> **Problem**: The records below must be returned in full and unaltered.

━━━━━━━━

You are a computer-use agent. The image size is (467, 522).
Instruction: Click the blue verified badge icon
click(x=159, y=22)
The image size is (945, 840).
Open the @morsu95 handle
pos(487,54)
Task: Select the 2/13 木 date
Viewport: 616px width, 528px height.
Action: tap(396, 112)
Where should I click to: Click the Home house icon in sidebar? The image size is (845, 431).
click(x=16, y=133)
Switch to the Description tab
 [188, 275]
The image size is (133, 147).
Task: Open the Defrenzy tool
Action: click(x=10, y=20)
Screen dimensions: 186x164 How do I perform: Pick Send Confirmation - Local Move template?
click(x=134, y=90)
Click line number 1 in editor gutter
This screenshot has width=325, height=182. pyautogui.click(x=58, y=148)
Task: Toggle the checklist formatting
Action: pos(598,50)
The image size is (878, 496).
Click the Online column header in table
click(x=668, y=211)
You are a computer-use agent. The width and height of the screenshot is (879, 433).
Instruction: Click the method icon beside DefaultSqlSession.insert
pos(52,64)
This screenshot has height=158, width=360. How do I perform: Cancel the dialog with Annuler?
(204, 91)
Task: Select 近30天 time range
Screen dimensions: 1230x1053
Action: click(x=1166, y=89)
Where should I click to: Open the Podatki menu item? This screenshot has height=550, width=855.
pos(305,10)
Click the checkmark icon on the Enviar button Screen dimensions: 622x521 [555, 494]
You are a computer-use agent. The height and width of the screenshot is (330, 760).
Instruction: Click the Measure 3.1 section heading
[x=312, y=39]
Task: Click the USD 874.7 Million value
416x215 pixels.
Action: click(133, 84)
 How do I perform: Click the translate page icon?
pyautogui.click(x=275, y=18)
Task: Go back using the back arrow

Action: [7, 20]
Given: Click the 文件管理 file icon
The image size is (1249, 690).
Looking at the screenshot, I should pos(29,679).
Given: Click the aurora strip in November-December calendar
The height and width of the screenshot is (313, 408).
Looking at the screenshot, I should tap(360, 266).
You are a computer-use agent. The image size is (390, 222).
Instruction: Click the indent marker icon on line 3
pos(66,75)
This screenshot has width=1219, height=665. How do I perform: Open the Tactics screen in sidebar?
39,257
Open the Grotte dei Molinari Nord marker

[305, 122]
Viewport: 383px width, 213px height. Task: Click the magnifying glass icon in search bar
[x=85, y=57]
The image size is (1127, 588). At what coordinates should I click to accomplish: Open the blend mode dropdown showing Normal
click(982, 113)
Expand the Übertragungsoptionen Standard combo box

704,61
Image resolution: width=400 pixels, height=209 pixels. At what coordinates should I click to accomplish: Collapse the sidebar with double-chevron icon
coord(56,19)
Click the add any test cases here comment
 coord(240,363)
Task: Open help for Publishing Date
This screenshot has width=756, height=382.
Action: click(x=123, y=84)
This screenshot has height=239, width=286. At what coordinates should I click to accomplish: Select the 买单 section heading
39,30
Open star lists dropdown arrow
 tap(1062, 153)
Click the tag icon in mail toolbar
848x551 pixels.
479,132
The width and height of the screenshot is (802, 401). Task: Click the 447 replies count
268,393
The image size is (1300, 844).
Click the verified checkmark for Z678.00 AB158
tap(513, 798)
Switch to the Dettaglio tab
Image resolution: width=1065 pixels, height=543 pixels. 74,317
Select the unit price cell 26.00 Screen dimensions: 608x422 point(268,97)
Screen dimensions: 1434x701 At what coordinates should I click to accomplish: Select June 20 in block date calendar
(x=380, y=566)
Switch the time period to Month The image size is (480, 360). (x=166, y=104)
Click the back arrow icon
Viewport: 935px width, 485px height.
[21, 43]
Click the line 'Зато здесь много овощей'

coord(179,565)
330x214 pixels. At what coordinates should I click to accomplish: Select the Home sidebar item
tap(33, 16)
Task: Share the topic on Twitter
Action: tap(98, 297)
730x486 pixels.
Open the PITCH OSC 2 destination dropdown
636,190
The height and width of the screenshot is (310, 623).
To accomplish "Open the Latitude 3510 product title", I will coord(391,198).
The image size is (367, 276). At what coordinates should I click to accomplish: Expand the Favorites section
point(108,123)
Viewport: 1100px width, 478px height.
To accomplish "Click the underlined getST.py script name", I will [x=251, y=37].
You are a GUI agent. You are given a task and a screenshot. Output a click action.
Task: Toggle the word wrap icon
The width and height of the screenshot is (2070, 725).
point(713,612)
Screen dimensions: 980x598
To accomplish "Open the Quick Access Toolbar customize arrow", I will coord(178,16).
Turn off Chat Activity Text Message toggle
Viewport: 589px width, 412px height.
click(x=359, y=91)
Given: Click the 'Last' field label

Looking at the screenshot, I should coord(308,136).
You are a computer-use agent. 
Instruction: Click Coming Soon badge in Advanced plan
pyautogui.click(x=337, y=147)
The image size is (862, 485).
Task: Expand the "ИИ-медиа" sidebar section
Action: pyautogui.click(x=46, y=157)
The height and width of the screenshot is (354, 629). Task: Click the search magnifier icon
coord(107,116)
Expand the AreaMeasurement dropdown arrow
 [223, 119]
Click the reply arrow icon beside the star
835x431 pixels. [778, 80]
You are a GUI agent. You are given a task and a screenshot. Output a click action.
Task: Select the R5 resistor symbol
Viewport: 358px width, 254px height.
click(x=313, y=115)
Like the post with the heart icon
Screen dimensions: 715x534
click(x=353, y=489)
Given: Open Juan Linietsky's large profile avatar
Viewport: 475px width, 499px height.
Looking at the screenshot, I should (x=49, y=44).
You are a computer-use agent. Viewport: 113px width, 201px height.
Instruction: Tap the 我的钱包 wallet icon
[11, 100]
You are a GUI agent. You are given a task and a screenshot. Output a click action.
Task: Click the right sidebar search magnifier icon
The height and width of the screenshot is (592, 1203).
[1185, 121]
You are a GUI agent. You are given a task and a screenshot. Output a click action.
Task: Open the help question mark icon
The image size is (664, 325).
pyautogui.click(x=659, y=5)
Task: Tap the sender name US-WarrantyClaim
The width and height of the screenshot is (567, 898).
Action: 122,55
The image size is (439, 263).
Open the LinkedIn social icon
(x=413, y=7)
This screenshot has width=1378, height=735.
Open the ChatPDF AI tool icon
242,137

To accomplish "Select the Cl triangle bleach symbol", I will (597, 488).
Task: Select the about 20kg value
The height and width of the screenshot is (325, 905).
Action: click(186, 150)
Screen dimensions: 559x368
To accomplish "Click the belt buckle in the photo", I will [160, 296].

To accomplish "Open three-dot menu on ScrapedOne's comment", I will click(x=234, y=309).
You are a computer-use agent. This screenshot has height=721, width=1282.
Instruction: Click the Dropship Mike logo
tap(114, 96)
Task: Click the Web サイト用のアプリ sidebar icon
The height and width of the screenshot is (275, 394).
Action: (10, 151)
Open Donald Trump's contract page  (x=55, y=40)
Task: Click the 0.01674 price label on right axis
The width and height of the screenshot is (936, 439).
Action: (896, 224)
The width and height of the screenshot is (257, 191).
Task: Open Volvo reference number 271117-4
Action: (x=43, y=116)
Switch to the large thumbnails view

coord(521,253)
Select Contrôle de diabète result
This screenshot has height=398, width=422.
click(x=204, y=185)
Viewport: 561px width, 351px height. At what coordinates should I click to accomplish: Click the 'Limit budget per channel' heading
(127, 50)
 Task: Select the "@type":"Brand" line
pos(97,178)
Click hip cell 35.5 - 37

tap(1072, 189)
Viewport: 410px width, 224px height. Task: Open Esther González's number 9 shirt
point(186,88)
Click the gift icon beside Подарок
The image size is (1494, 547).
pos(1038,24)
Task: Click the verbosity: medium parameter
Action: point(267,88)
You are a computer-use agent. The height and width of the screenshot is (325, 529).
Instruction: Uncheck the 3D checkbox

━━━━━━━━

> **Response area**:
You are a computer-use agent. The image size is (467, 522).
Instruction: Click the blue verified badge icon
click(x=159, y=22)
The image size is (945, 840).
Open the @morsu95 handle
pos(487,54)
Task: Select the 2/13 木 date
Viewport: 616px width, 528px height.
Action: tap(396, 112)
Where should I click to: Click the Home house icon in sidebar? The image size is (845, 431).
click(x=16, y=133)
Switch to the Description tab
 [188, 275]
The image size is (133, 147).
Task: Open the Defrenzy tool
Action: click(x=10, y=20)
Screen dimensions: 186x164 How do I perform: Pick Send Confirmation - Local Move template?
click(x=134, y=90)
Click line number 1 in editor gutter
This screenshot has width=325, height=182. pyautogui.click(x=58, y=148)
Task: Toggle the checklist formatting
Action: pos(598,50)
The image size is (878, 496).
Click the Online column header in table
click(x=668, y=211)
You are a computer-use agent. The width and height of the screenshot is (879, 433).
Instruction: Click the method icon beside DefaultSqlSession.insert
pos(52,64)
This screenshot has height=158, width=360. How do I perform: Cancel the dialog with Annuler?
(204, 91)
Task: Select 近30天 time range
Screen dimensions: 1230x1053
Action: click(x=1166, y=89)
Where should I click to: Open the Podatki menu item? This screenshot has height=550, width=855.
pos(305,10)
Click the checkmark icon on the Enviar button Screen dimensions: 622x521 [555, 494]
You are a computer-use agent. The height and width of the screenshot is (330, 760).
Instruction: Click the Measure 3.1 section heading
[x=312, y=39]
Task: Click the USD 874.7 Million value
416x215 pixels.
Action: click(133, 84)
 How do I perform: Click the translate page icon?
pyautogui.click(x=275, y=18)
Task: Go back using the back arrow

Action: [7, 20]
Given: Click the 文件管理 file icon
The image size is (1249, 690).
Looking at the screenshot, I should pos(29,679).
Given: Click the aurora strip in November-December calendar
The height and width of the screenshot is (313, 408).
Looking at the screenshot, I should tap(360, 266).
You are a computer-use agent. The image size is (390, 222).
Instruction: Click the indent marker icon on line 3
pos(66,75)
This screenshot has width=1219, height=665. How do I perform: Open the Tactics screen in sidebar?
39,257
Open the Grotte dei Molinari Nord marker

[305, 122]
Viewport: 383px width, 213px height. Task: Click the magnifying glass icon in search bar
[x=85, y=57]
The image size is (1127, 588). At what coordinates should I click to accomplish: Open the blend mode dropdown showing Normal
click(982, 113)
Expand the Übertragungsoptionen Standard combo box

704,61
Image resolution: width=400 pixels, height=209 pixels. At what coordinates should I click to accomplish: Collapse the sidebar with double-chevron icon
coord(56,19)
Click the add any test cases here comment
 coord(240,363)
Task: Open help for Publishing Date
This screenshot has width=756, height=382.
Action: click(x=123, y=84)
This screenshot has height=239, width=286. At what coordinates should I click to accomplish: Select the 买单 section heading
39,30
Open star lists dropdown arrow
 tap(1062, 153)
Click the tag icon in mail toolbar
848x551 pixels.
479,132
The width and height of the screenshot is (802, 401). Task: Click the 447 replies count
268,393
The image size is (1300, 844).
Click the verified checkmark for Z678.00 AB158
tap(513, 798)
Switch to the Dettaglio tab
Image resolution: width=1065 pixels, height=543 pixels. 74,317
Select the unit price cell 26.00 Screen dimensions: 608x422 point(268,97)
Screen dimensions: 1434x701 At what coordinates should I click to accomplish: Select June 20 in block date calendar
(x=380, y=566)
Switch the time period to Month The image size is (480, 360). (x=166, y=104)
Click the back arrow icon
Viewport: 935px width, 485px height.
[21, 43]
Click the line 'Зато здесь много овощей'

coord(179,565)
330x214 pixels. At what coordinates should I click to accomplish: Select the Home sidebar item
tap(33, 16)
Task: Share the topic on Twitter
Action: tap(98, 297)
730x486 pixels.
Open the PITCH OSC 2 destination dropdown
636,190
The height and width of the screenshot is (310, 623).
To accomplish "Open the Latitude 3510 product title", I will coord(391,198).
The image size is (367, 276). At what coordinates should I click to accomplish: Expand the Favorites section
point(108,123)
Viewport: 1100px width, 478px height.
To accomplish "Click the underlined getST.py script name", I will [x=251, y=37].
You are a GUI agent. You are given a task and a screenshot. Output a click action.
Task: Toggle the word wrap icon
The width and height of the screenshot is (2070, 725).
point(713,612)
Screen dimensions: 980x598
To accomplish "Open the Quick Access Toolbar customize arrow", I will coord(178,16).
Turn off Chat Activity Text Message toggle
Viewport: 589px width, 412px height.
click(x=359, y=91)
Given: Click the 'Last' field label

Looking at the screenshot, I should coord(308,136).
You are a computer-use agent. 
Instruction: Click Coming Soon badge in Advanced plan
pyautogui.click(x=337, y=147)
The image size is (862, 485).
Task: Expand the "ИИ-медиа" sidebar section
Action: pyautogui.click(x=46, y=157)
The height and width of the screenshot is (354, 629). Task: Click the search magnifier icon
coord(107,116)
Expand the AreaMeasurement dropdown arrow
 [223, 119]
Click the reply arrow icon beside the star
835x431 pixels. [778, 80]
You are a GUI agent. You are given a task and a screenshot. Output a click action.
Task: Select the R5 resistor symbol
Viewport: 358px width, 254px height.
click(x=313, y=115)
Like the post with the heart icon
Screen dimensions: 715x534
click(x=353, y=489)
Given: Open Juan Linietsky's large profile avatar
Viewport: 475px width, 499px height.
Looking at the screenshot, I should (x=49, y=44).
You are a computer-use agent. Viewport: 113px width, 201px height.
Instruction: Tap the 我的钱包 wallet icon
[11, 100]
You are a GUI agent. You are given a task and a screenshot. Output a click action.
Task: Click the right sidebar search magnifier icon
The height and width of the screenshot is (592, 1203).
[1185, 121]
You are a GUI agent. You are given a task and a screenshot. Output a click action.
Task: Open the help question mark icon
The image size is (664, 325).
pyautogui.click(x=659, y=5)
Task: Tap the sender name US-WarrantyClaim
The width and height of the screenshot is (567, 898).
Action: 122,55
The image size is (439, 263).
Open the LinkedIn social icon
(x=413, y=7)
This screenshot has width=1378, height=735.
Open the ChatPDF AI tool icon
242,137

To accomplish "Select the Cl triangle bleach symbol", I will (597, 488).
Task: Select the about 20kg value
The height and width of the screenshot is (325, 905).
Action: click(186, 150)
Screen dimensions: 559x368
To accomplish "Click the belt buckle in the photo", I will [160, 296].

To accomplish "Open three-dot menu on ScrapedOne's comment", I will click(x=234, y=309).
You are a computer-use agent. This screenshot has height=721, width=1282.
Instruction: Click the Dropship Mike logo
tap(114, 96)
Task: Click the Web サイト用のアプリ sidebar icon
The height and width of the screenshot is (275, 394).
Action: (10, 151)
Open Donald Trump's contract page  (x=55, y=40)
Task: Click the 0.01674 price label on right axis
The width and height of the screenshot is (936, 439).
Action: (896, 224)
The width and height of the screenshot is (257, 191).
Task: Open Volvo reference number 271117-4
Action: (x=43, y=116)
Switch to the large thumbnails view

coord(521,253)
Select Contrôle de diabète result
This screenshot has height=398, width=422.
click(x=204, y=185)
Viewport: 561px width, 351px height. At what coordinates should I click to accomplish: Click the 'Limit budget per channel' heading
(127, 50)
 Task: Select the "@type":"Brand" line
pos(97,178)
Click hip cell 35.5 - 37

tap(1072, 189)
Viewport: 410px width, 224px height. Task: Open Esther González's number 9 shirt
point(186,88)
Click the gift icon beside Подарок
The image size is (1494, 547).
pos(1038,24)
Task: Click the verbosity: medium parameter
Action: point(267,88)
You are a computer-use agent. The height and width of the screenshot is (325, 529).
Instruction: Uncheck the 3D checkbox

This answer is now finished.